A flicker of something unreadable passed through his eyes.
The strawberry-blonde woman straightened, brushing ashes off her sleeve with a theatrical flair and flashing a bright, almost jarring smile. "We won't stop. We can't. Not until every last one of them is gone." Her voice was cheery, defiant. "It's our right... our duty."
The white-haired man blew out a stream of smoke, smirking faintly. "It's always impressed me, Maki... how you can be so damn cheerful after reaching the same grim conclusion as the rest of us."
Maki chuckled sheepishly, rubbing the back of her head. "Gotta keep the mood up somehow. Darkness spreads quicker when no one's holding a light."

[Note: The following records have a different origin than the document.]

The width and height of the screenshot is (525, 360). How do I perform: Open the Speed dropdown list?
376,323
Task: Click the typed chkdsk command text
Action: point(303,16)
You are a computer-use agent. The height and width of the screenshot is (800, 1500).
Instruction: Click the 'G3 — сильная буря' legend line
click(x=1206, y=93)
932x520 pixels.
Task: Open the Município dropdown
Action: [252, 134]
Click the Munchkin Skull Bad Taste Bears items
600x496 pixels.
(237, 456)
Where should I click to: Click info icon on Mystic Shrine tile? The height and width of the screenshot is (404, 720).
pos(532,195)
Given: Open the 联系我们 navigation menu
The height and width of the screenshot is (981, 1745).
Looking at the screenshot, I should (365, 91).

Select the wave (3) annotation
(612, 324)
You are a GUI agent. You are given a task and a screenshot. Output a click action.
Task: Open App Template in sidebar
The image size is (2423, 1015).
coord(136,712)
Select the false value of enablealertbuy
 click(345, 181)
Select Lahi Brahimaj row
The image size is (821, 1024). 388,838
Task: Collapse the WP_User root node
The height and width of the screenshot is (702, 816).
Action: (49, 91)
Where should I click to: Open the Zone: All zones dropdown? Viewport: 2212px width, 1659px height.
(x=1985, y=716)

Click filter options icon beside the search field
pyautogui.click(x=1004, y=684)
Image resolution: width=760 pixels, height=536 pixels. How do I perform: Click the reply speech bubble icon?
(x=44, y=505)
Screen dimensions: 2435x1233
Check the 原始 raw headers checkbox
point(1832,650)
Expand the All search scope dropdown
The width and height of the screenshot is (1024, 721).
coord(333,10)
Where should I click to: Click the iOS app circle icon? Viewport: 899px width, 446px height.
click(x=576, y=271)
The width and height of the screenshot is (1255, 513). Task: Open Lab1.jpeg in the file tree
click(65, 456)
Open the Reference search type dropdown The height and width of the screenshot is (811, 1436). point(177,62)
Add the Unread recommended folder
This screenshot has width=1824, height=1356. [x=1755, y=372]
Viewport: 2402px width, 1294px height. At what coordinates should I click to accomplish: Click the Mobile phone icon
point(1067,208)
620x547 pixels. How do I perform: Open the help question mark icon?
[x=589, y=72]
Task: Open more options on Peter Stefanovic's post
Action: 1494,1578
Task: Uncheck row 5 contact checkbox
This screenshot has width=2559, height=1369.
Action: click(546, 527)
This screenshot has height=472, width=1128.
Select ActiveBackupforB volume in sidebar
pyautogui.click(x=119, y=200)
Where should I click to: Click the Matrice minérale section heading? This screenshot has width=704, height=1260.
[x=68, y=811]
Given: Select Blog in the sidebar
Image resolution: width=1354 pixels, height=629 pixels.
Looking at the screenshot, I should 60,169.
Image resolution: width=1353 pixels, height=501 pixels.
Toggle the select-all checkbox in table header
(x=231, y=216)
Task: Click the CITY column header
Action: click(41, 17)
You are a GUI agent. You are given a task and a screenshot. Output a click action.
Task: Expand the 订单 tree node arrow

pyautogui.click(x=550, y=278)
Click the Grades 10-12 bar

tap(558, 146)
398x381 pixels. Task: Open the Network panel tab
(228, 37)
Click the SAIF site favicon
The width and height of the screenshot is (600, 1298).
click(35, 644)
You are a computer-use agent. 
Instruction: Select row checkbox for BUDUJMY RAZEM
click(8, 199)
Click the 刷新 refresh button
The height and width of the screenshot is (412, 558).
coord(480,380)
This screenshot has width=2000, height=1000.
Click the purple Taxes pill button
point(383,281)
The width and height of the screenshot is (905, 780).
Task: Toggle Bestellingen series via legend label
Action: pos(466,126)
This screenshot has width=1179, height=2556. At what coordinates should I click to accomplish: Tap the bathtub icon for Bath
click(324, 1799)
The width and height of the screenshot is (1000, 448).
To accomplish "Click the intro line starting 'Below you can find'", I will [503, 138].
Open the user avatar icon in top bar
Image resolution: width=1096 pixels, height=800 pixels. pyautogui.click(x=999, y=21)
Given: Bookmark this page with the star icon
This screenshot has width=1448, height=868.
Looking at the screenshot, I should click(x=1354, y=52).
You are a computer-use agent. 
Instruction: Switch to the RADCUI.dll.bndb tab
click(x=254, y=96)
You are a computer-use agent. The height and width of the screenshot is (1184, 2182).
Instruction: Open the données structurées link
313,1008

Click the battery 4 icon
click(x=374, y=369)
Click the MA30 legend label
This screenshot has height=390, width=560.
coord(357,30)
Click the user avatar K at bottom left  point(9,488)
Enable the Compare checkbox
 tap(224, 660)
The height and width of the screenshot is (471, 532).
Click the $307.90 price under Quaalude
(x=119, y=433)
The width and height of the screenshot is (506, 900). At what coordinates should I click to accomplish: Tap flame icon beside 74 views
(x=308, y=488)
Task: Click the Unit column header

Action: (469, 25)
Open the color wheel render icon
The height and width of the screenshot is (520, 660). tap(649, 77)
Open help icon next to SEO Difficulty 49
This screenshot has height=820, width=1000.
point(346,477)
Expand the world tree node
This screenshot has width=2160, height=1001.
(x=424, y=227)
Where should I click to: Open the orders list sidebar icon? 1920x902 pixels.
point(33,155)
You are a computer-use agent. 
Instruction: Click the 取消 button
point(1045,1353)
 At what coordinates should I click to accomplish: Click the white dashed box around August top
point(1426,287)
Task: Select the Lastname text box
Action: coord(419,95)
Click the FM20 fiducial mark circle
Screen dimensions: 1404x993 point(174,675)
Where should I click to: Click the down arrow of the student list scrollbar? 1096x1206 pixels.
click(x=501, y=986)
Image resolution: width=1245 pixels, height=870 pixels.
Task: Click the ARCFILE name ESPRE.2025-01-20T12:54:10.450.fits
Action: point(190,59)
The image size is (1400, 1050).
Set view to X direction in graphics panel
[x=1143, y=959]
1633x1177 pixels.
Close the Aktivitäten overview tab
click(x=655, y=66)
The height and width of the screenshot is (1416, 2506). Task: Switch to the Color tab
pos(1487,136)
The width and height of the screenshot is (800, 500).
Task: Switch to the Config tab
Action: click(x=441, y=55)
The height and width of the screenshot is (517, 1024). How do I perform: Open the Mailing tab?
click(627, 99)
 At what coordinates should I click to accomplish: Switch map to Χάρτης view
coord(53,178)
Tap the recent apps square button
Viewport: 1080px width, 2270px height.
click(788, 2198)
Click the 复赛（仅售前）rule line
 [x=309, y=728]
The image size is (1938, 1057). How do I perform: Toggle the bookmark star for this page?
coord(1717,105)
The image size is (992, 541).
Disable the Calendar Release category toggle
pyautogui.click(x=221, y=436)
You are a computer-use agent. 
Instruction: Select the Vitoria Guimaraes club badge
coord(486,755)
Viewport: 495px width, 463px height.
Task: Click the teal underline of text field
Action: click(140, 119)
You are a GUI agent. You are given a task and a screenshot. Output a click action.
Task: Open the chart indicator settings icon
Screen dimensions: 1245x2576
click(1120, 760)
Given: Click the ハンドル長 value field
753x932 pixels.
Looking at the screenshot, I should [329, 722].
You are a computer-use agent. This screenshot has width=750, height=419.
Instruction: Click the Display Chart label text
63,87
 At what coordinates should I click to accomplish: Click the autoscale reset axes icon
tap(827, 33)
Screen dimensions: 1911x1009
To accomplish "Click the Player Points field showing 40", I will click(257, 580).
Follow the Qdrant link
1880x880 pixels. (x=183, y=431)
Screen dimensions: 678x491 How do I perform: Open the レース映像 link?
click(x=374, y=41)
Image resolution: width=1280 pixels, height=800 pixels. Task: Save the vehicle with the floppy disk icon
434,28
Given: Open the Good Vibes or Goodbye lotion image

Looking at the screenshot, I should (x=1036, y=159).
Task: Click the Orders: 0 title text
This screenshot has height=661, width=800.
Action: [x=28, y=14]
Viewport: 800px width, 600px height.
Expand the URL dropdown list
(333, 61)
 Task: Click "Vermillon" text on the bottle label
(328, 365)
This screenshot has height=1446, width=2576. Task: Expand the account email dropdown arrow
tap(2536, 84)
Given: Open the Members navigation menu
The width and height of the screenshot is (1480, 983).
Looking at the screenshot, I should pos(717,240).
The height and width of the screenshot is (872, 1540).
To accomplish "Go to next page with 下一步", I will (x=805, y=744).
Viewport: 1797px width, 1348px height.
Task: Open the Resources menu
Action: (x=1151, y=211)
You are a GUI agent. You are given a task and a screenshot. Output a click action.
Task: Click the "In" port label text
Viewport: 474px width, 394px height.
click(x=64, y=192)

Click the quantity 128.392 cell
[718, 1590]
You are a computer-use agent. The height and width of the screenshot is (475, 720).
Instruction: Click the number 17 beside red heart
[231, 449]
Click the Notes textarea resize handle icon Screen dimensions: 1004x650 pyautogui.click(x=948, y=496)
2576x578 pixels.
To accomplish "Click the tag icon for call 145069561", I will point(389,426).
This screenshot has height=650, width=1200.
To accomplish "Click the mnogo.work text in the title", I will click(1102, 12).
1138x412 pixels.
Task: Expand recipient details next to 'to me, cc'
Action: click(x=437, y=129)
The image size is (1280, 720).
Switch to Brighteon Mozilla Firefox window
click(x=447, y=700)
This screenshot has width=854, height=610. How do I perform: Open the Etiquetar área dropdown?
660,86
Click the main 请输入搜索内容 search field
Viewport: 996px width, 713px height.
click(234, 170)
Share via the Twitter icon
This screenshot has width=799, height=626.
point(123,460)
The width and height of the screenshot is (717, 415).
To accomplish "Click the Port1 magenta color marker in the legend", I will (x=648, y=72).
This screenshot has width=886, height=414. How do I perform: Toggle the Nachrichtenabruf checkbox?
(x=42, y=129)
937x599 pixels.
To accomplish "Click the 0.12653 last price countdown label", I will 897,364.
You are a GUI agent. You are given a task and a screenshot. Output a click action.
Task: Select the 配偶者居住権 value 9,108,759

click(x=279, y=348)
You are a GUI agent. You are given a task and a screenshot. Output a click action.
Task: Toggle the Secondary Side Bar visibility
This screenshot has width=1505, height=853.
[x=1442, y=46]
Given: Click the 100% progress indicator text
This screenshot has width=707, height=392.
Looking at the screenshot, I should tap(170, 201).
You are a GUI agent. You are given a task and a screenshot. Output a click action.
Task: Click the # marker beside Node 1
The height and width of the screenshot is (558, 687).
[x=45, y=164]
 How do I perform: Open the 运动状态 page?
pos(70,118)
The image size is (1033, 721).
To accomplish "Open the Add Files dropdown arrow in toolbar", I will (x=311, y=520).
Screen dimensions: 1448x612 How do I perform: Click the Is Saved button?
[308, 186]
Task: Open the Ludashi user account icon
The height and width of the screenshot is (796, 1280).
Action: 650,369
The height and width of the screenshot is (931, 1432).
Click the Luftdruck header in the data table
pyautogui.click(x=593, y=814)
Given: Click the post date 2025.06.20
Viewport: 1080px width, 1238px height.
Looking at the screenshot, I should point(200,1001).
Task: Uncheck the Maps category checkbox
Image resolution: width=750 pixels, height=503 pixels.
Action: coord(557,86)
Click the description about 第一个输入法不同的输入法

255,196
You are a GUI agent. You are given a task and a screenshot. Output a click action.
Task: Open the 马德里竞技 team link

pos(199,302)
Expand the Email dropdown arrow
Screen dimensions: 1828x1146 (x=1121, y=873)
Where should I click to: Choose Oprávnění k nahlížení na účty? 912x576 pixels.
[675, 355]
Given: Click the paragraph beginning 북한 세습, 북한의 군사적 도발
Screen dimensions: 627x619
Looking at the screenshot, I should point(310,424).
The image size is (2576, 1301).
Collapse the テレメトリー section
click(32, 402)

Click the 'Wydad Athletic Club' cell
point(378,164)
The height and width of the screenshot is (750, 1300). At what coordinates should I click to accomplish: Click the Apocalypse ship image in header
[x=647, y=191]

Hiruki tilted his head. "With all due respect, sir... should you really be smoking at a crime scene?"
The man looked over his shoulder at the boy, taking another slow drag before exhaling through his nose. "Hiruki. Focus on the case."
The boy didn't flinch. His voice was quiet, but colder than before. "Soon enough... the hunter will become the hunted."
The wind picked up, rattling the yellow tape. And for a brief moment, the world held its breath.